Ne constituant pas une liquidation judiciaire, cette procédure répond aux caractéristiques suivantes :

- procédure ouverte aux entrepreneurs individuels sans salarié depuis au moins six mois ni instance prud'homale en cours, présentant un actif de moins de 5 000 euros, pour une durée de quatre mois ;

- demande simultanée d'ouverture d'une liquidation judiciaire et d'un rétablissement professionnel, ce qui suppose la condition préalable de cessation des paiements ;

- à la différence de la liquidation judiciaire, absence de dessaisissement du débiteur, qui peut continuer à gérer une entreprise ;

- absence de représentation propre des créanciers par un mandataire judiciaire ;

- désignation par le tribunal d'un juge commis chargé de superviser la procédure, assisté d'un mandataire ;

- limitation de l'effacement des dettes à certaines créances, désignées par le débiteur.
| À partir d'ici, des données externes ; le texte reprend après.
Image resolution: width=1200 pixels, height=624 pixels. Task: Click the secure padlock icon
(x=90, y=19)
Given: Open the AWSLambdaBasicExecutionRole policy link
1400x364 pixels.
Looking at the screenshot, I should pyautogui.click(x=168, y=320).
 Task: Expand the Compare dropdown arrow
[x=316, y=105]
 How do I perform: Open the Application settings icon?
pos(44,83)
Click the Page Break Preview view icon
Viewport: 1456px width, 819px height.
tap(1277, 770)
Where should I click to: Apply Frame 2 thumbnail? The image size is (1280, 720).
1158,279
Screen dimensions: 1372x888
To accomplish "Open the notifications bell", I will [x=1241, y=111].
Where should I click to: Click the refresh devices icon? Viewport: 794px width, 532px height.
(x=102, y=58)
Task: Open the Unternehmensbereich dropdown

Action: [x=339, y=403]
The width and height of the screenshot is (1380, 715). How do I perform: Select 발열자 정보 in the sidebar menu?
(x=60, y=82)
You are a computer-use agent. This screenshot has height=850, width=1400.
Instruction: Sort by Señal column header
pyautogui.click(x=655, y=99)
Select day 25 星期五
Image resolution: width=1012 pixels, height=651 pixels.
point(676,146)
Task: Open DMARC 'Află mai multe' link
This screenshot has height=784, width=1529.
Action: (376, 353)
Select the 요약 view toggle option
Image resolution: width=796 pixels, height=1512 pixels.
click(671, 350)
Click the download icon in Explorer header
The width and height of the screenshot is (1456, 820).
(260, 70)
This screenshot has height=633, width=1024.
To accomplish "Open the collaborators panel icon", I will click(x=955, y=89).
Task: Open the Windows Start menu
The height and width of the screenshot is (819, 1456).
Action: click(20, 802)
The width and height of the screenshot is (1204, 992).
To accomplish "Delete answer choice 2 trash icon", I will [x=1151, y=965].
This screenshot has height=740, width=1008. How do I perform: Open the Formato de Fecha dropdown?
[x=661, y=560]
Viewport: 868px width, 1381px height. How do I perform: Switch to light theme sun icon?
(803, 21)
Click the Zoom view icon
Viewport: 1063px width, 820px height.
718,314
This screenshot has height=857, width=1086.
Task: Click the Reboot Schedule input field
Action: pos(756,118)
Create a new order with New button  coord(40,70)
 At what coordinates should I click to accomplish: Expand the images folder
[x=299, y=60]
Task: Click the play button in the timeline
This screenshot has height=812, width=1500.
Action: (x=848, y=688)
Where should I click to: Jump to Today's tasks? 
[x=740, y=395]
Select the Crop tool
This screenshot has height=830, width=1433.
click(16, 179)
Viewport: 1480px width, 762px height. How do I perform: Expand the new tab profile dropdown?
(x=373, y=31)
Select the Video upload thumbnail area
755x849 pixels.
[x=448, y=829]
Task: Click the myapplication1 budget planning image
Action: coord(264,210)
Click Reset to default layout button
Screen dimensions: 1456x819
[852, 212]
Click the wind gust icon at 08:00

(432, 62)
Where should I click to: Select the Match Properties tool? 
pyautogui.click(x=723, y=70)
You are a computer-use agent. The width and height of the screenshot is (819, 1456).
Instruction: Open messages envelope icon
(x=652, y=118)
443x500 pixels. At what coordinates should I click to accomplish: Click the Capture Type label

* 25 Outre la suppression de cas de saisines d'office par le tribunal oubliés par l'ordonnance du 12 mars 2014, l'ordonnance du 26 septembre 2014 tend à faciliter le passage du redressement judiciaire à la liquidation judiciaire, et vice versa, dans le cadre d'un dialogue entre le tribunal et le débiteur, afin de pouvoir adapter la procédure ouverte à sa situation économique réelle.

* 26 À commencer par la décision n° 2012-286 QPC du 7 décembre 2012, concernant la saisine d'office du tribunal aux fins d'ouverture d'une procédure de redressement judiciaire.

* 27 Le débiteur doit établir des comptes consolidés ou dépasser l'un des trois seuils suivants : 20 salariés, 3 millions d'euros de chiffre d'affaires hors taxes ou 1,5 million de total de bilan.

* 28 Modification de l'article 1844-7 du code civil.